If your state has state income taxes, it is possible that you have a liability for that as well.
If you are a Realtor who chooses to wait until the following year to pay your taxes, you are voluntarily choosing to pay more to the IRS than you have to. The IRS requires requires that individuals and businesses "pay-as-you-go" their tax obligations. If you fail to pay the smaller of 100% of the prior year's tax liability or 90% of the current year's tax liabilty, you will have an underpayment of taxes. That underpayment will be subject to a TAX PENALTY of as much as 2.7% of the amount of the underpayment.

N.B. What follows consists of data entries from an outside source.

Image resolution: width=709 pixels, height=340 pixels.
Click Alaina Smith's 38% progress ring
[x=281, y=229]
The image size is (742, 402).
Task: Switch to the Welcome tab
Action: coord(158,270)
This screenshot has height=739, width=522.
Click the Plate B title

Essentially, Realtors who choose to wait are choosing to pay the IRS more than they must.
How to Avoid Overpaying Taxes
There are two simple steps to ensure that you do not overpay your taxes:
1) Reserve a portion of each of your commission checks for future tax payments - it is likely to be in the range of 30 - 40% of your commissions. Open a separate bank account to hold the funds, if that is the sort of discipline you need to make this happen.

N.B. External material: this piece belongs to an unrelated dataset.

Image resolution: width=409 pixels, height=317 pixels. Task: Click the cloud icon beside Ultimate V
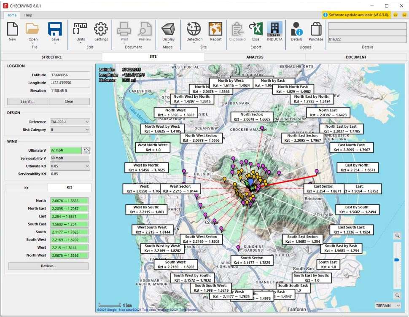coord(86,150)
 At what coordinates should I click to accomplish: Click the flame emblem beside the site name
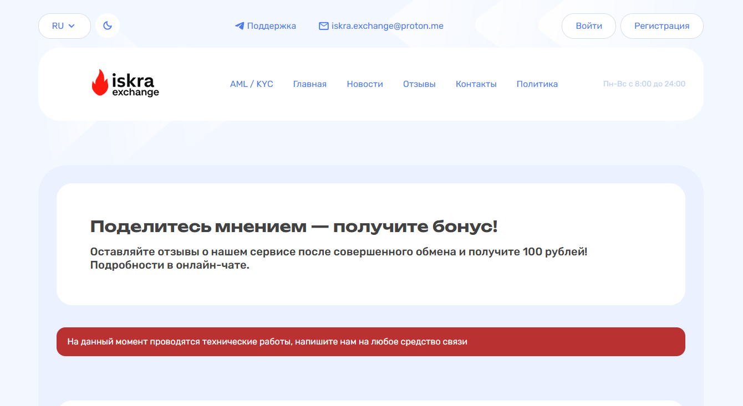coord(100,83)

2) Pay estimated taxes by the IRS deadlines in each quarter of the year (April 15, June 15, September 15, January 15). Doing so will limit the likelihood of paying underpayment penalties when you file your annual tax return each year. You can pay the estimated taxes by check or use the IRS's very easy (and secure) EFTPS system online to make an electronic payment. (You will need to register for the EFTPS service well ahead of the tax deadline in order to use it - but once you're signed up, you will never go back!)
How much can you save in taxes? Well, a single person with modest income ($80,000/year after deductions) will save $729 in penalties, just by paying quarterly. Bottom line - it's worth it!